List of tasks:
1) Answer these questions using the House Robber II explanation:
(a) What twist sets this street apart from the one in the original problem?
(b) Which companies are named as using this problem?
(c) In the worked example, what result does Scenario 1 give?
2) Reproduce everything from "This problem uses" down to "the last house)." in the House Robber II explanation, replacing "scenarios" with "cases".
3) Carry on the House Robber II explanation from the point where it stops.

Page text:
******
What is this problem about?

The House Robber II interview question is a direct sequel to the original House Robber problem. The premise is the same: you want to maximize your loot from houses along a street without robbing adjacent ones. However, there is a major twist: the street is a circle. This means the first house and the last house are now adjacent, and robbing both will trigger the alarm.

Why is this asked in interviews?

Companies like Meta, Amazon, and Uber use this problem to see if a candidate can adapt a known solution to a new constraint. It evaluations your ability to handle circular dependencies in Dynamic Programming. The challenge lies in breaking the circle into linear components, demonstrating that you can simplify complex structures into manageable sub-problems.

Algorithmic pattern used

This problem uses the Linear DP pattern from the first House Robber problem, applied twice. Since you cannot rob both the first and the last house, the solution must be the maximum of two scenarios:

  1. Robbing houses from the first to the second-to-last (ignoring the last house).
  2. Robbing houses from the second to the last (ignoring the first house). By running the standard O(n)O(n) House Robber algorithm on these two sub-arrays, you effectively cover all valid possibilities.

Example explanation

Houses: [2, 3, 2]

  1. Scenario 1 (Ignore last): [2, 3]. Standard House Robber result = 3.
******
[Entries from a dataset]
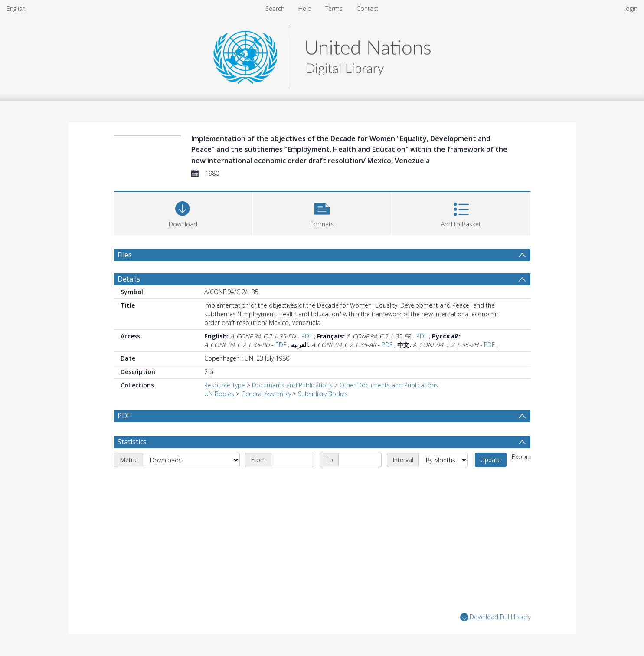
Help (305, 8)
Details (129, 279)
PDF (307, 336)
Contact (367, 8)
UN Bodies (219, 394)
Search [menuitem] (275, 8)
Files (124, 255)
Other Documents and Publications (389, 385)
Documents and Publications (292, 385)
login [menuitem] (631, 8)
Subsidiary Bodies (323, 394)
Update (490, 459)
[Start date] (293, 460)
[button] (322, 212)
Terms (334, 8)
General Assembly (266, 394)
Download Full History (495, 617)
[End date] (360, 460)
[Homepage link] (322, 55)
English (16, 8)
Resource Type (225, 385)
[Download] (183, 212)
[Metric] (191, 460)
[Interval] (443, 460)
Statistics (132, 442)
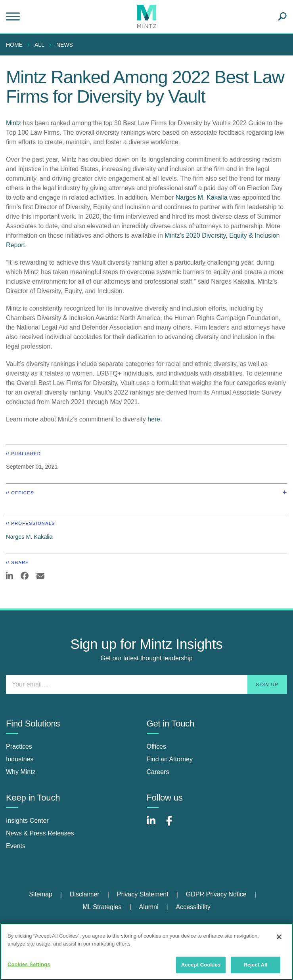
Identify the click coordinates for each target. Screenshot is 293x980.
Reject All (255, 965)
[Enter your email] (146, 684)
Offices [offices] (157, 746)
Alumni (149, 907)
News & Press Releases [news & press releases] (40, 833)
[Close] (279, 937)
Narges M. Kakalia (201, 197)
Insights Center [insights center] (27, 820)
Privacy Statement (143, 894)
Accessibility (193, 907)
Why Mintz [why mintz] (21, 772)
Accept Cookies (201, 965)
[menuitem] (16, 45)
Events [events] (15, 846)
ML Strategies (102, 907)
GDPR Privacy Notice (216, 894)
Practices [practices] (19, 746)
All (39, 45)
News (65, 45)
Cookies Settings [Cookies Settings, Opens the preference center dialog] (29, 964)
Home (14, 45)
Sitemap (40, 894)
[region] (146, 951)
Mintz (13, 123)
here (154, 419)
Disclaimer (84, 894)
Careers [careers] (158, 772)
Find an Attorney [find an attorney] (170, 759)
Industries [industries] (19, 759)
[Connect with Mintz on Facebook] (174, 825)
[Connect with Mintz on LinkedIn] (155, 825)
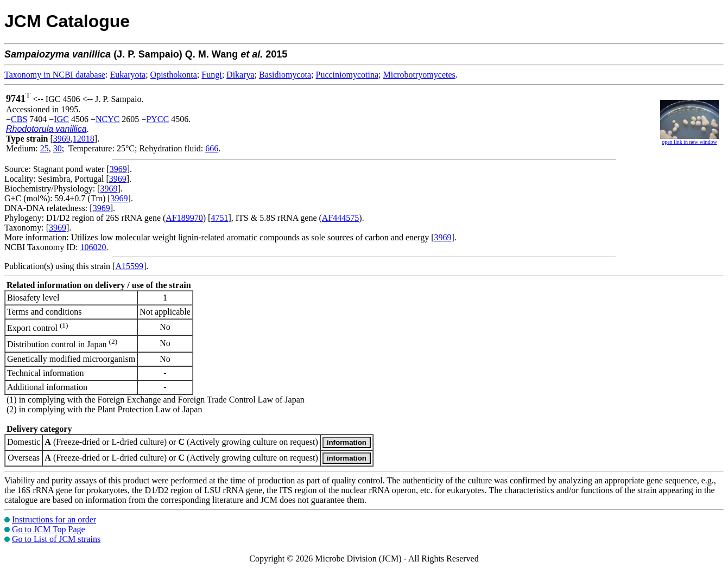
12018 (84, 138)
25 (45, 148)
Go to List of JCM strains (56, 539)
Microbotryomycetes (419, 74)
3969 (62, 138)
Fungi (211, 74)
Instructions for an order (54, 519)
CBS (19, 119)
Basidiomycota (285, 74)
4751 (219, 218)
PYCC (157, 119)
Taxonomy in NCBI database (55, 74)
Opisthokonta (174, 74)
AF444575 (340, 218)
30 (58, 148)
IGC (61, 119)
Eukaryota (128, 74)
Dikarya (240, 74)
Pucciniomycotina (347, 74)
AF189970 (184, 218)
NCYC (107, 119)
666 (212, 148)
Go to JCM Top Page (48, 529)
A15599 (129, 266)
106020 (93, 247)
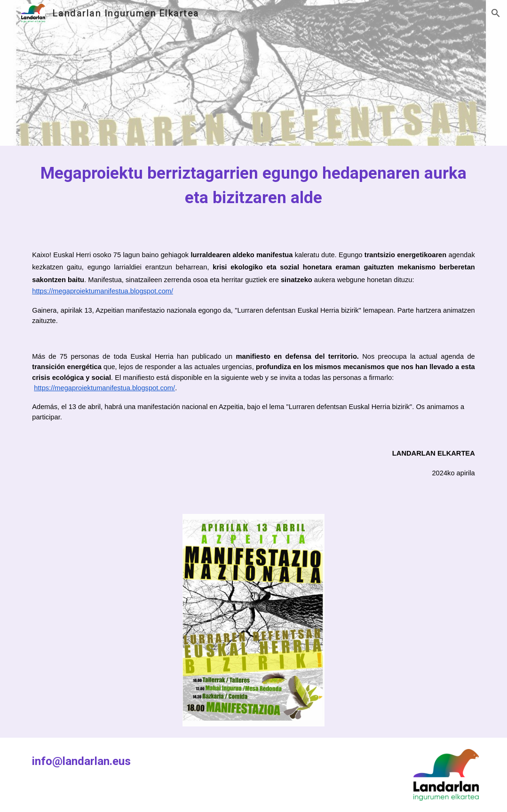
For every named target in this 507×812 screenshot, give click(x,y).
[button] (496, 13)
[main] (253, 185)
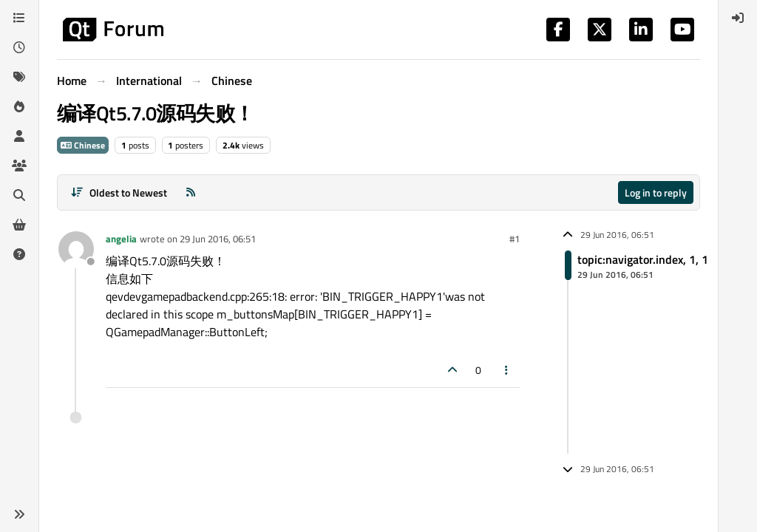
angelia (121, 239)
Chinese (83, 145)
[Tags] (19, 77)
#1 (515, 239)
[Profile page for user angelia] (76, 249)
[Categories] (19, 18)
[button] (19, 514)
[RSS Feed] (191, 192)
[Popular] (19, 106)
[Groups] (19, 166)
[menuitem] (738, 18)
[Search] (19, 195)
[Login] (738, 18)
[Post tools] (507, 369)
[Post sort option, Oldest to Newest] (118, 192)
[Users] (19, 136)
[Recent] (19, 47)
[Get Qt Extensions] (19, 225)
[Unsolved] (19, 254)
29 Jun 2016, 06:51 (217, 239)
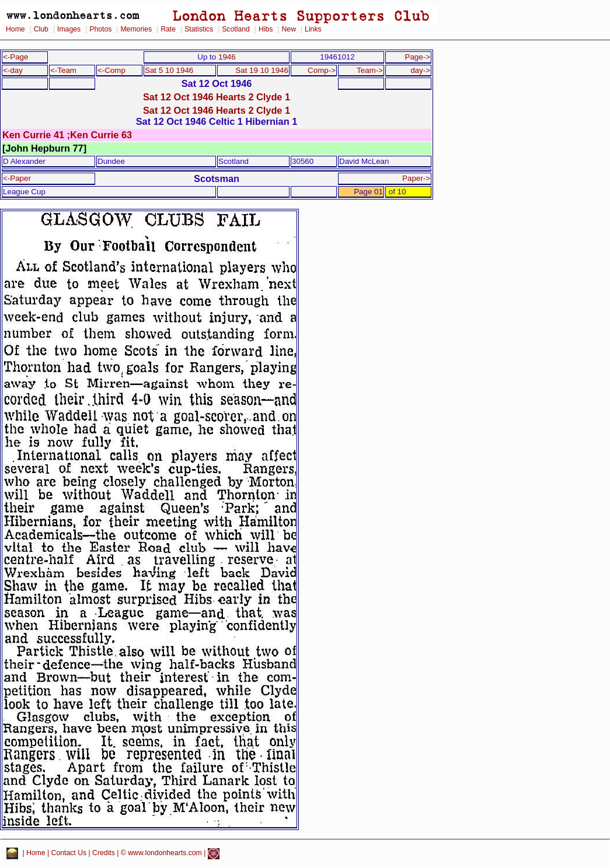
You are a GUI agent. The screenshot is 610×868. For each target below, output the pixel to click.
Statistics (198, 29)
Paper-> (416, 178)
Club (41, 29)
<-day (13, 70)
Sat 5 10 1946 (169, 70)
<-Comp (111, 70)
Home (15, 29)
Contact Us (69, 853)
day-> (420, 70)
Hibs (266, 29)
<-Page (16, 57)
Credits (103, 853)
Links (313, 29)
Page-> (417, 57)
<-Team (63, 70)
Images (69, 29)
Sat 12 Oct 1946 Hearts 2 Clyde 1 (217, 97)
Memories (136, 29)
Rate (168, 29)
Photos (100, 29)
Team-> (370, 70)
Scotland (236, 29)
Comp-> (322, 70)
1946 (227, 57)
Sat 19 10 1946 (262, 70)
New (289, 29)
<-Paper (17, 178)
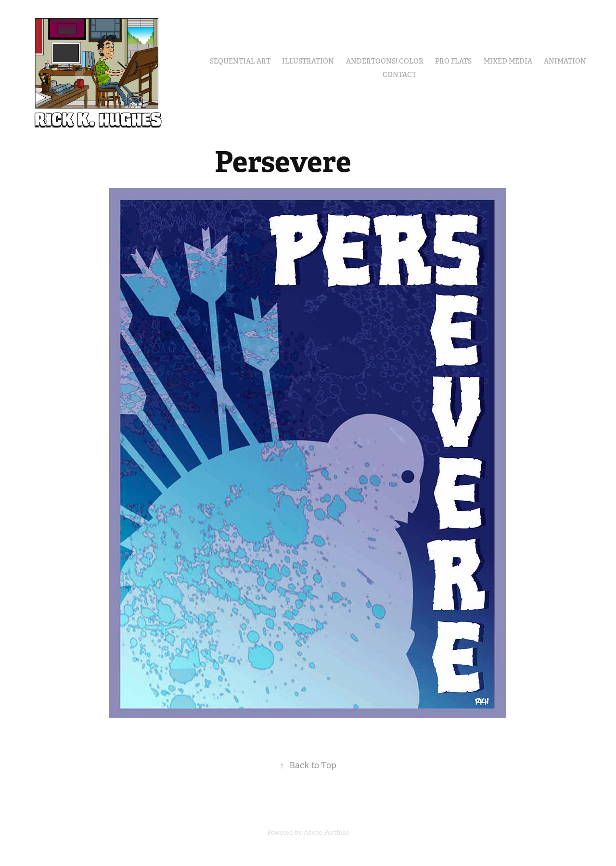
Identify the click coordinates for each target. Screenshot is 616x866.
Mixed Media (508, 61)
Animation (565, 61)
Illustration (308, 61)
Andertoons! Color (385, 61)
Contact (399, 75)
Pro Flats (453, 61)
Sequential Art (240, 61)
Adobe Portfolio (326, 832)
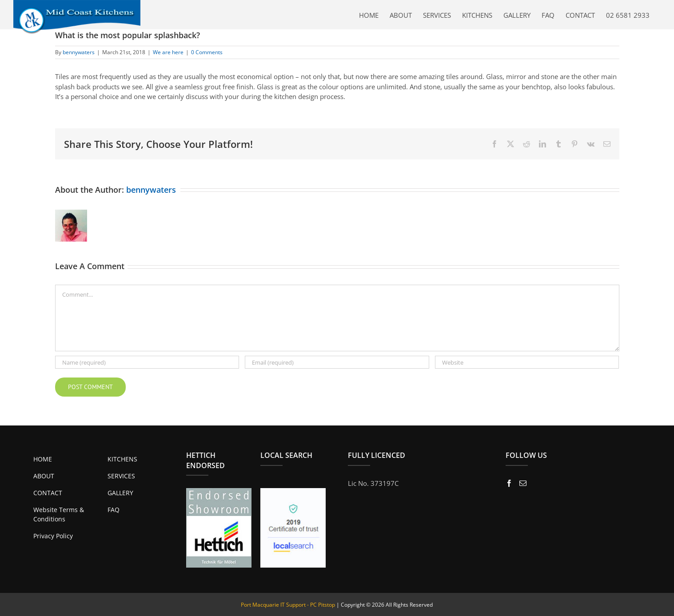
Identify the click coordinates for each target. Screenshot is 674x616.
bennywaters (79, 52)
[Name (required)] (147, 362)
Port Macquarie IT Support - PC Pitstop (288, 604)
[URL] (527, 362)
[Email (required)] (337, 362)
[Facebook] (509, 483)
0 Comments (207, 52)
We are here (168, 52)
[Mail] (523, 483)
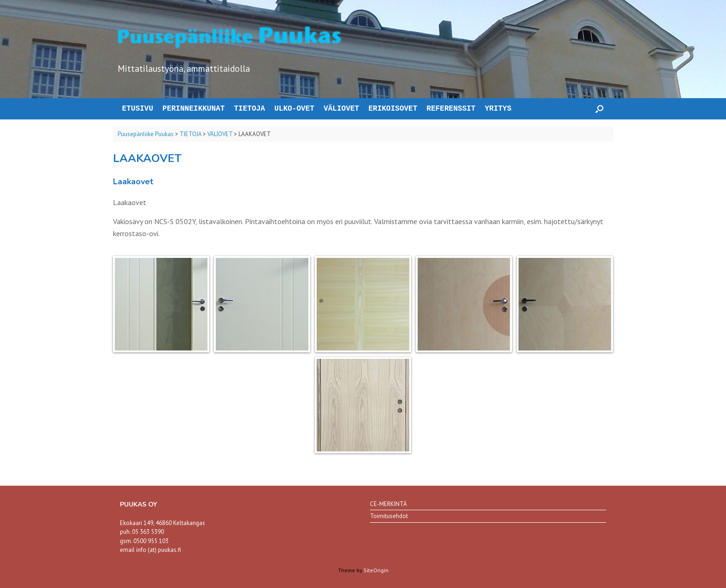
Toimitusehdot (389, 516)
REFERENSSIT (451, 109)
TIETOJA (249, 109)
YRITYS (498, 109)
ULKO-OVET (294, 109)
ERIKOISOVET (393, 109)
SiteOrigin (376, 570)
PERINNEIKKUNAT (194, 109)
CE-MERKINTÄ (388, 504)
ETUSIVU (135, 109)
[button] (599, 109)
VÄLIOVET (341, 109)
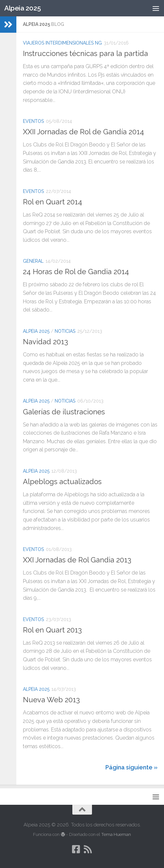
******
Per-task answers:
1)
(a) The street is a circle, so the first and last houses are adjacent.
(b) Meta, Amazon, and Uber.
(c) 3.

2)
This problem uses the Linear DP pattern from the first House Robber problem, applied twice. Since you cannot rob both the first and the last house, the solution must be the maximum of two cases:

  1. Robbing houses from the first to the second-to-last (ignoring the last house).

3)
  2. Scenario 2 (Ignore first): [3, 2]. Standard House Robber result = 3. Max of both is 3. (Note: if it were linear, you could get 4 by robbing the two 2s).

Houses: [1, 2, 3, 1]

  1. Scenario 1 (1 to 3): [1, 2, 3]. Result = 4.
  2. Scenario 2 (2 to 4): [2, 3, 1]. Result = 4. Max result: 4.

Common mistakes candidates make

  • Not Handling small arrays: Failing to handle cases where there is only 1 house (simply return its value).
  • Overlapping Logic: Trying to solve the circle in a single DP pass, which is significantly more complex than the "two-linear-passes" approach.
  • Complexity: Re-implementing the DP logic twice instead of creating a helper function.

Interview preparation tip

Always look for ways to "break" circularity. Most circular array or string problems can be solved by either concatenating the array to itself or, as in this case, running a linear algorithm on two different segments.